:: Records shown

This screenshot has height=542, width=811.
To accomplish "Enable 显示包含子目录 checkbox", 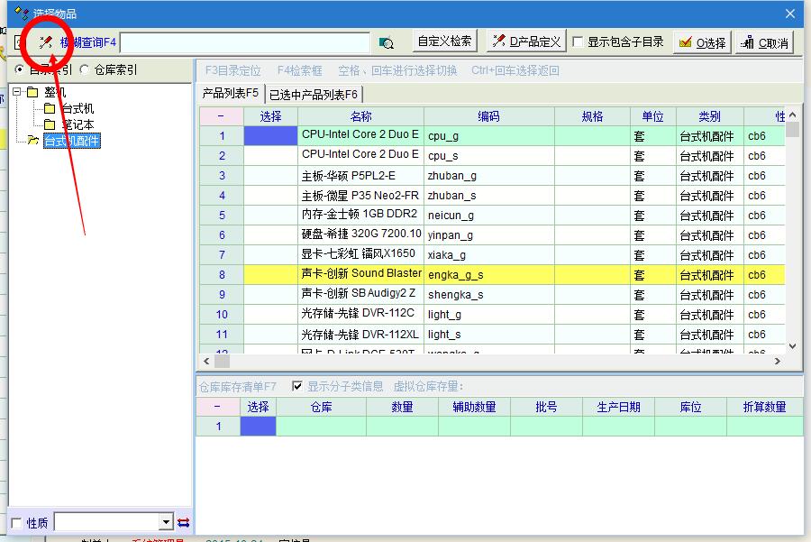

::::
:: Records shown

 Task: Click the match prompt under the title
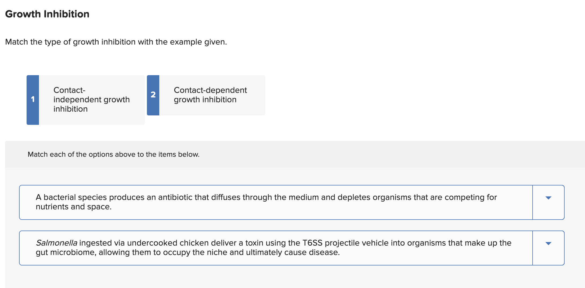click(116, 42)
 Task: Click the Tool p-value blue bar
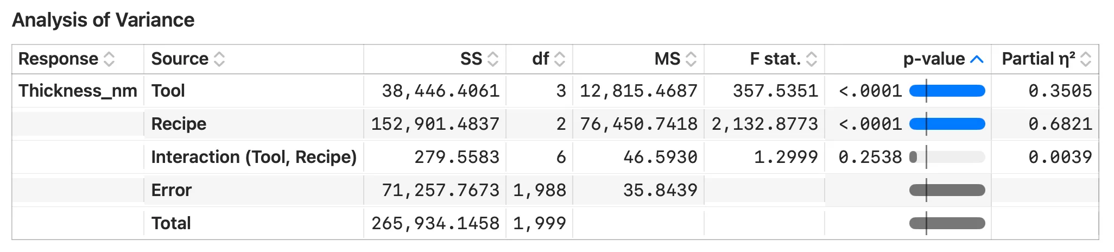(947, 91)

::::

= Required work =
Pull out every line of the entries above that contains the word "Task", and copy each of those lines unchanged.

= Worked answer =
 Task: Click the match prompt under the title
 Task: Click the Tool p-value blue bar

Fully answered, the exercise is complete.